STORED ROWS:
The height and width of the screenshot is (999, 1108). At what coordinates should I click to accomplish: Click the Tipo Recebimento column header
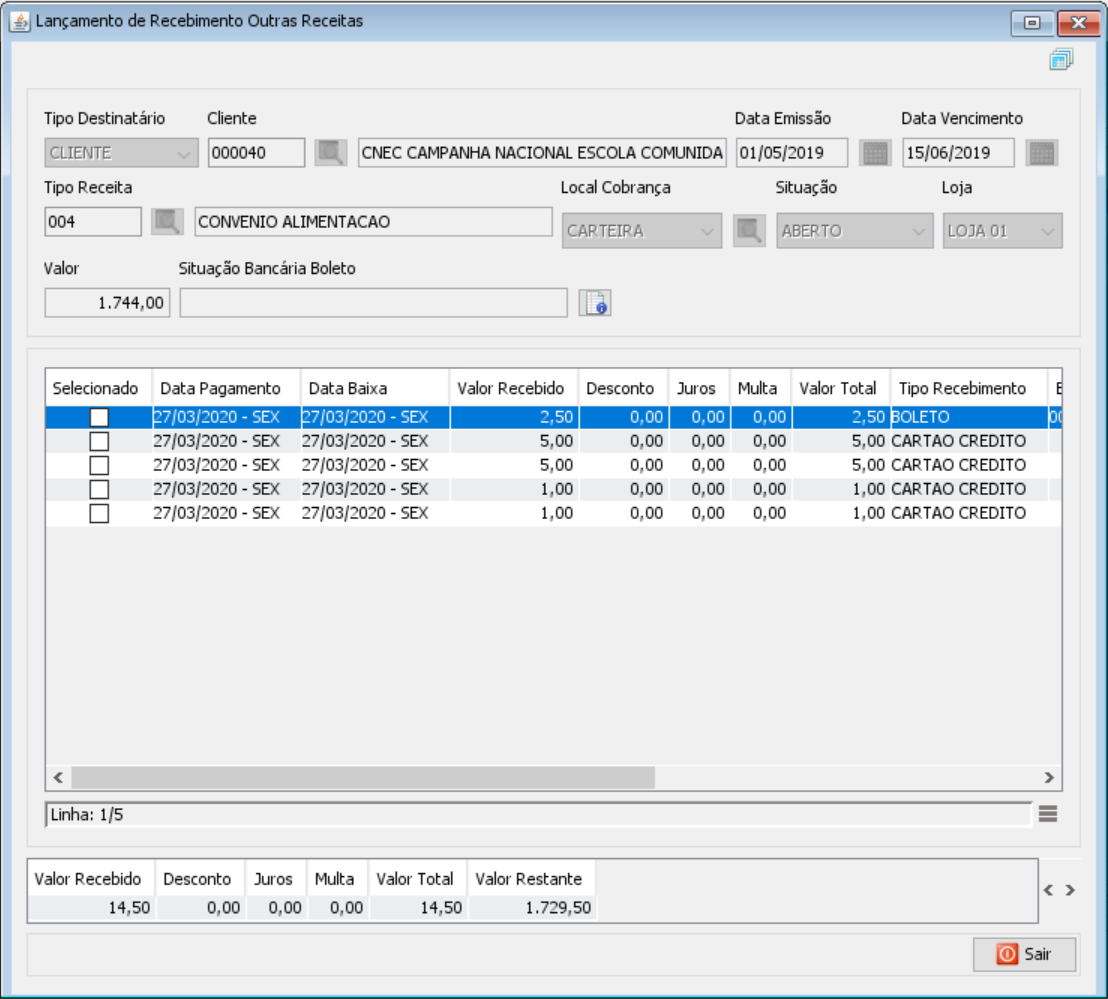click(x=962, y=388)
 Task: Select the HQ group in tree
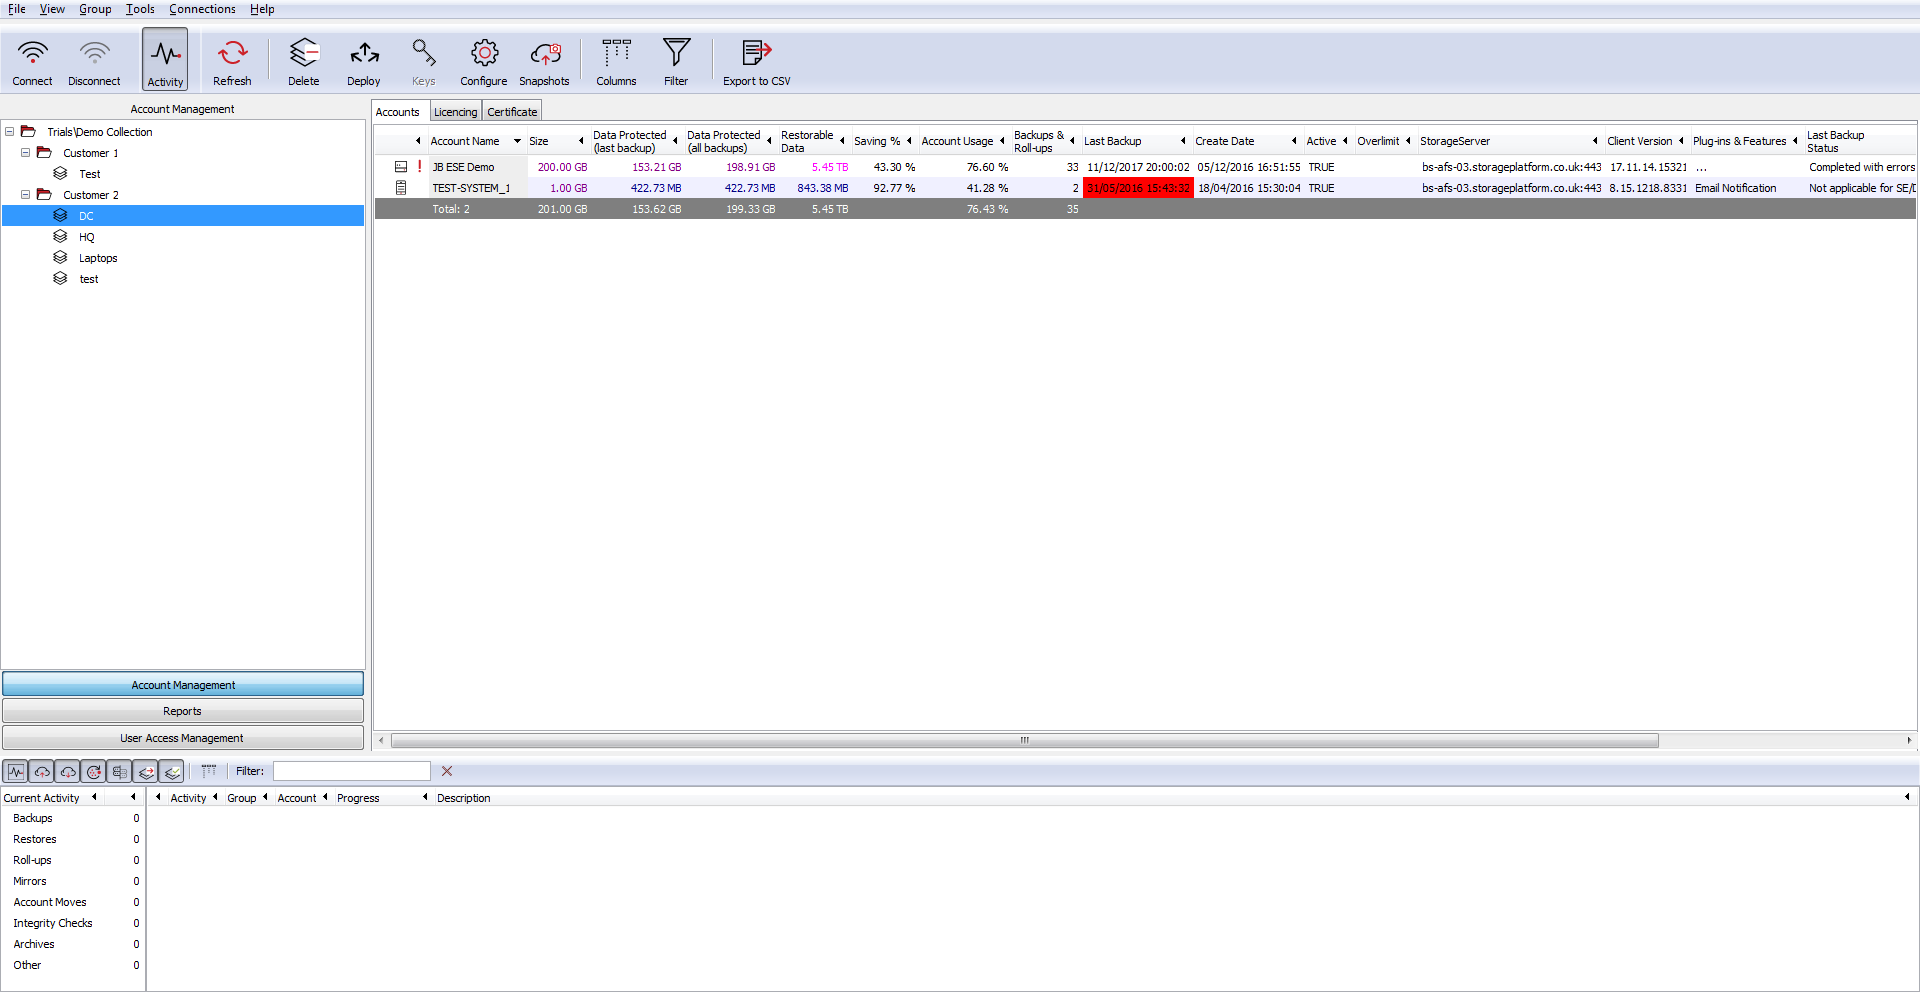(87, 237)
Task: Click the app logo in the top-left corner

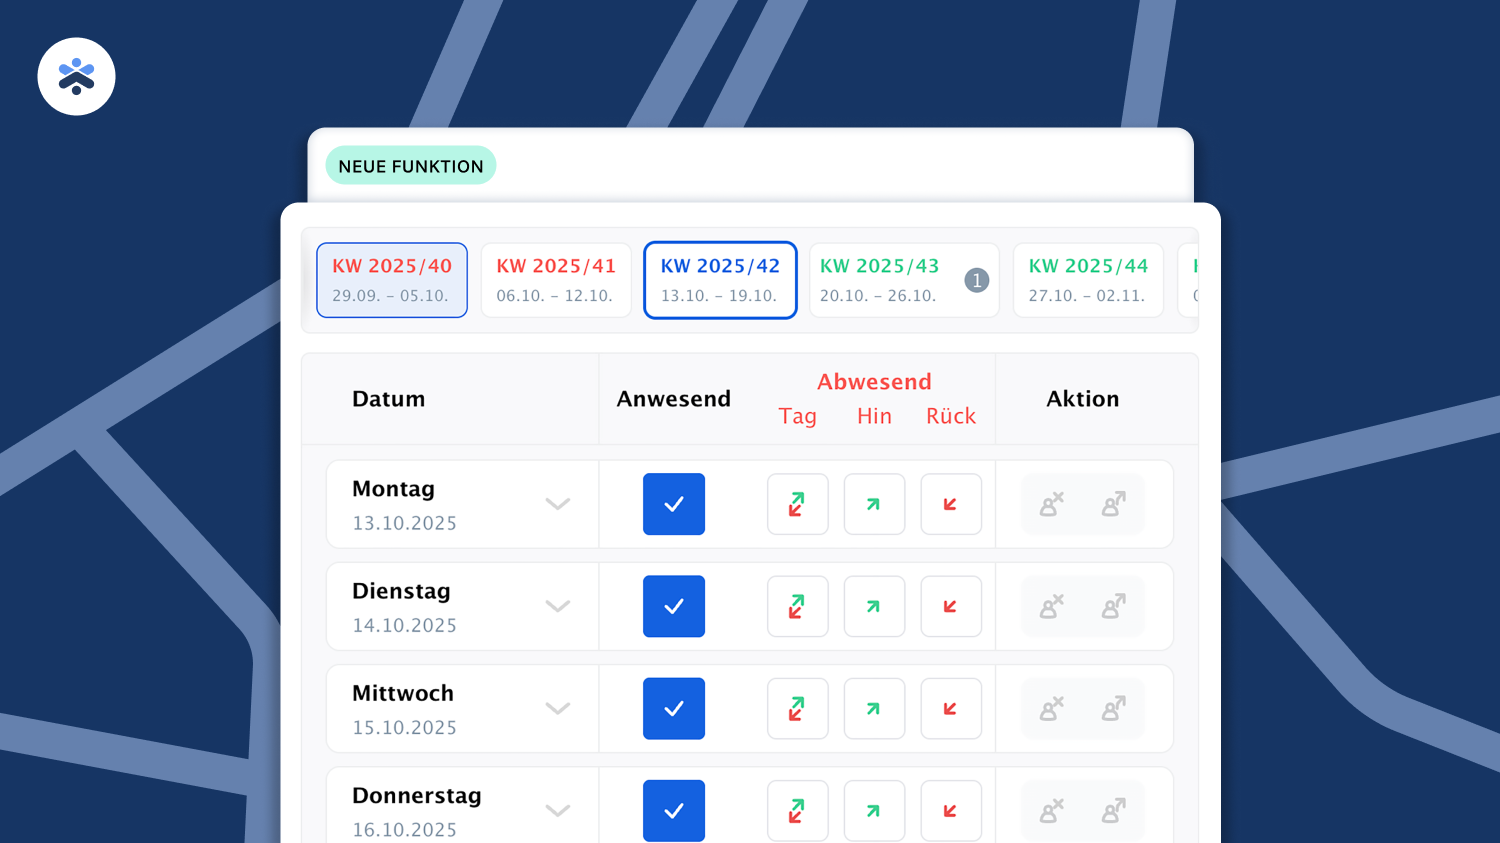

TASK DIRECTIONS:
Starting with the line that contains "Task: Select the HQ group in tree" and going on through the end of the items, write those lines out again with their requests included, scaling every coordinate in the answers by 1.8 and rounding to whole numbers, with halves rounded up. Omit the pictures from your output.

WORKED ANSWER:
 Task: Select the HQ group in tree
(157, 427)
Task: Click the app logo in the top-left corner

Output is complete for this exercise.